To identify the processes and principles that contribute to accurate assessments—and determine which practices have been less effective—the Tobin Project is pursuing an inquiry on Reassessing Threat Assessment. This project seeks to conduct a critical re-analysis of past threat assessments and evaluate them in light of their success or failure, with the ultimate goal of improving the reliability of future assessments and equipping the United States to better employ its limited national security resources.

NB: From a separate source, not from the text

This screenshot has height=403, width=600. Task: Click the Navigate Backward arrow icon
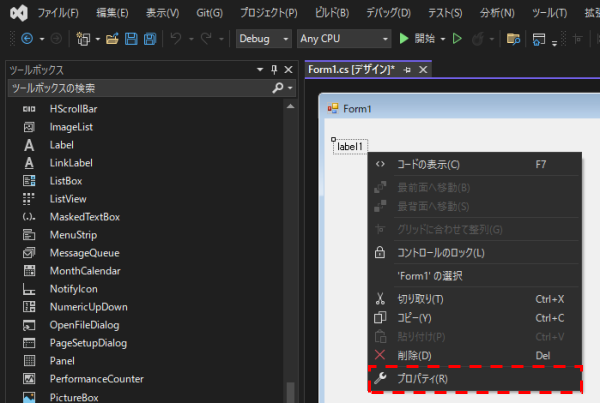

Currently, this initiative is focused on threat assessments from the early era of nuclear technology. By better understanding assessment practices from a period of great geopolitical and technological uncertainty, we hope to encourage additional scholarship on important security challenges and prepare scholars and government officials to address current national security threats. At a May 2016 meeting, Tobin convened around fifty scholars and policymakers in Washington, D.C. to discuss topics related to threat assessment and identify past assessments that could serve as effective case studies capable of informing contemporary security strategy. In March 2017, we gathered fifteen scholars to propose and discuss new research investigating the three decades following the atomic bombings of Hiroshima and Nagasaki. Scholars then presented and workshopped early-stage papers and proposals at an October 2017 meeting led by the initiative’s scholar-leaders: Jeremi Suri (University of Texas at Austin), Benjamin Valentino (Dartmouth), and Arne Westad (Harvard Kennedy School).
Looking forward, the Tobin Project is exploring additional topics in threat assessment. In particular, we are considering possible research on assessments of emerging, dual-use technologies, capable of causing both great benefit and great harm—such as weaponizable biotechnologies, unmanned aircraft, and wireless communication—as well as an inquiry on past assessments of rising economic and political powers.